26. The house in Strood was the first of four homes ending in the purchase in 1987 of Dell House, Wildernesse Avenue, Sevenoaks, Kent. This was their home until separation in 2003.

27. The husband returned to Sturge as a deputy underwriter in 1977. In 1981 he moved to a position with Scottish Lion Insurance, a company owned by the wealthy Tung family of Hong Kong . The husband maintains that his approach to both business and family matters was considerably affected by his contact with that family. He explained that both in his written and oral evidence

28. In 1986 the husband returned to Lloyd's and acquired the Posgate & Denby syndicate for £700,000 using borrowed money. He became an underwriting member of Lloyd's by virtue of a charge over the party's then matrimonial home Cherry Bank, Bearsted, Kent. The husband maintains that the wife was a little slow to embrace his requirement for the use of the jointly owned home as collateral. The wife admits that she took about 24 hours to make up her mind before signing. Her caution, if such it be, in this respect seems to me to be reasonable, prudent and proportionate given the state of the parties' finances at the time . However the husband's criticism of the wife in this regard is a nice illustration of their difference of approach to life generally.

29. Six years after the marriage, on the 29 May, 1982, Nicholas the eldest son was born so he is now nearly 24. Michael was born on 15 April 1987 and so is 19. The wife ceased paid employment prior to the birth of Nicholas. She has not since resumed a paid position. In 1994 she became a lay magistrate and is now a chairman of her local bench.

30. Charman Underwriting Agencies Ltd was formed in 1986. This was the start of the transformation of the parties' financial circumstances. Dell House was bought the following year for £475,000.

31. On 16 November 1987 the husband created the two main trusts in this case; the Dragon Holdings Trust and the J. R. Charman Children's Settlement. The husband explained to me that he hoped and intended to generate substantial asset value and these vehicles were a natural part of the planning. Both settlements were established at that time in Jersey.

32. In 1994, as a result of the restructuring undertaken at Lloyds, Tarquin was formed and 25% of Charman Underwriting was sold to Tarquin Ltd, by way of an exchange of shares.
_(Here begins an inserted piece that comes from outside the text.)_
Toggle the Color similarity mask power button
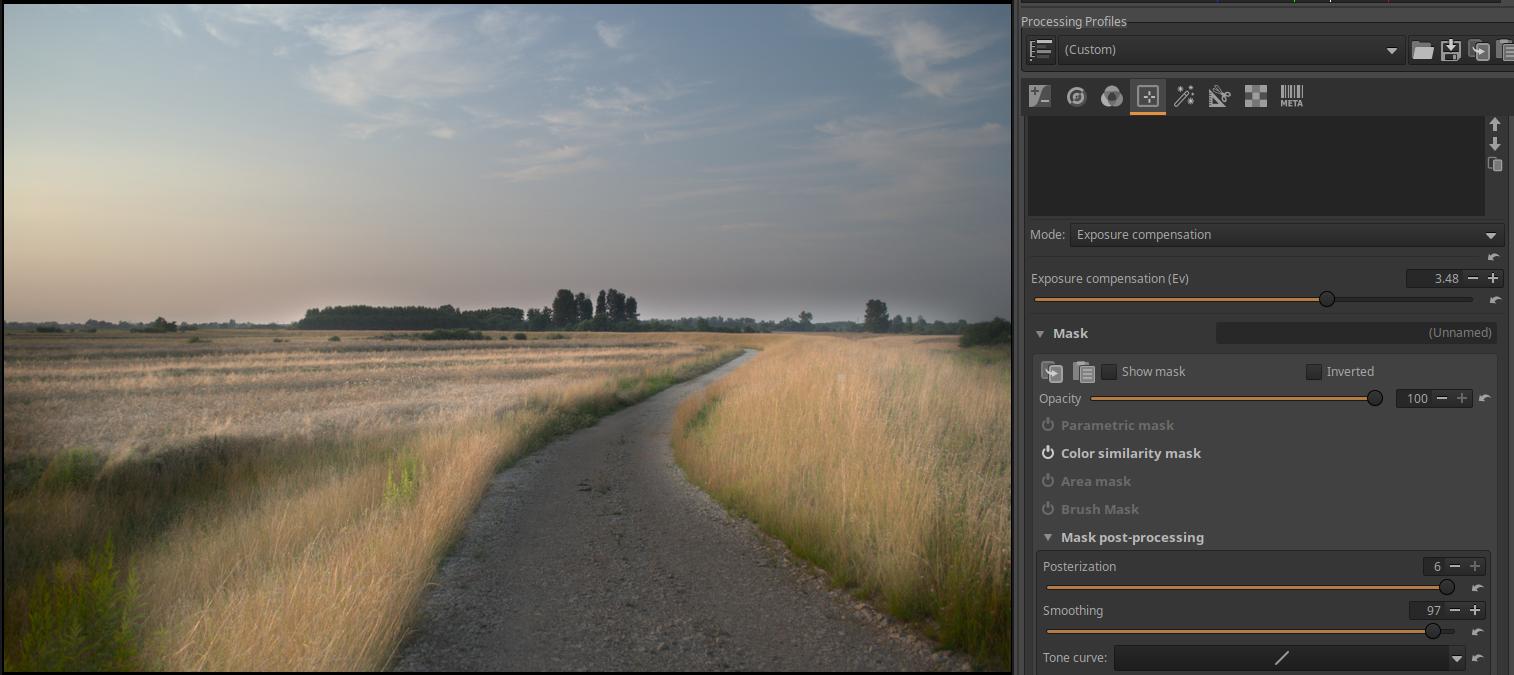Screen dimensions: 1514x675 click(1048, 453)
Each of the husband, the Dragon Holdings Trust and the Children's Settlement disposed of part of their respective shareholdings in Charman Underwriting.

33. In November 1995, the balance of the shares in Charman Underwriting were sold to Tarquin Ltd for a combination of cash and further shares in Tarquin.
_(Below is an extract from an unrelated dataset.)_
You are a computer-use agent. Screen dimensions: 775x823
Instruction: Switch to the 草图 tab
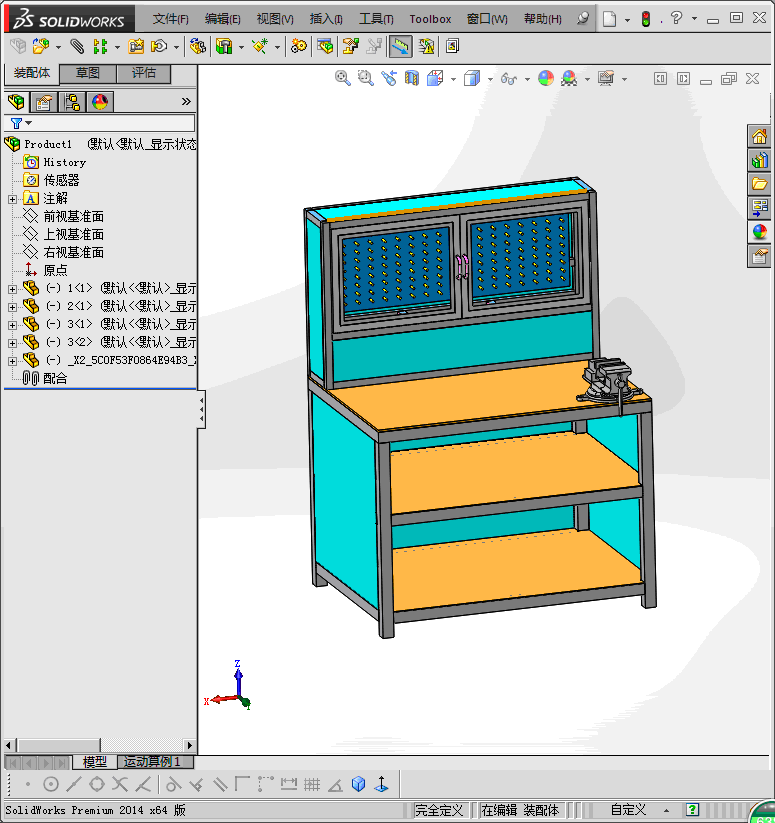click(88, 73)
34. In 1998 Tarquin Ltd was sold to Ace, a large international Bermuda incorporated insurance company listed on the New York Stock Exchange, for about $575 million (£350 million). The husband became a director of Ace and the senior executive outside the United States, based in the United Kingdom. Consequently, the husband, the Dragon Holdings Trust and the Children's Settlement all became the holders of substantial blocks of shares in Ace Ltd.
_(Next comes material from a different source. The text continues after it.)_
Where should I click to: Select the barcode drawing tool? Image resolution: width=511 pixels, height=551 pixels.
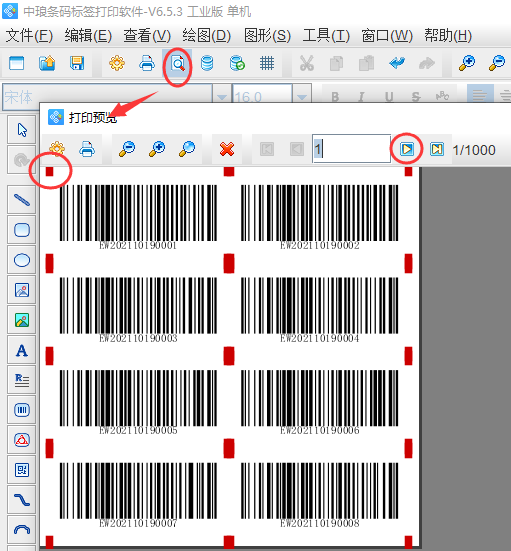tap(22, 410)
35. In October 2000 the Children's Settlement sold 502,000 shares in Ace for £13.4 million. Apart from that disposal, the husband and the trusts retained their holdings in Ace; and in fact received additional shares over the five years from 1998 under a combination of a dividend re-investment plan, the award of additional shares and the exercise of options.

36. In March 2001 the husband left Ace Ltd. It seems that there was a clash of management styles between the husband and two other directors. The consequence was that the husband was summarily removed from his position. The husband was distressed by the circumstances in which he came to be removed from that company and as is often the case when parties to a marriage face a common threat, they drew close. The wife gave the husband considerable emotional support at the time.

37. It is the husband's contention that he was unfairly dismissed by Ace and certainly by 16th May 2001 the husband had negotiated severance terms of a total value of £4.2m.

38. During this time (i.e. in the months before "9/11") the husband was approached by Marsh & McLennan to set up a new global insurance company based in Bermuda. .

39. Axis Specialty Ltd was incorporated in Bermuda on 8th November 2001. "9/11" accelerated the setting up and development process and it formally began trading on 20th November 2001. The husband was appointed CEO and was paid a founder's fee of $2.5 million.

40. Axis was launched with funding of $2.5 billion, of which $200 million was from Marsh & McLennan itself and the balance from finance houses in New York. The husband invested $20 million partly from the Dragon Holdings Trust and partly from the Children's Settlement.

41. The husband's employment had for years entailed him spending much time abroad. But following the decision to launch the new insurance company this increased. There is some dispute about events and conversations at this time but I find that in October 2001 (at a time when they were on holiday in Venice) he told the wife that he would be travelling to Bermuda each week but only for about 6 months during the period the business was being set up . In fact he spent about 3 days a week there from autumn 2001.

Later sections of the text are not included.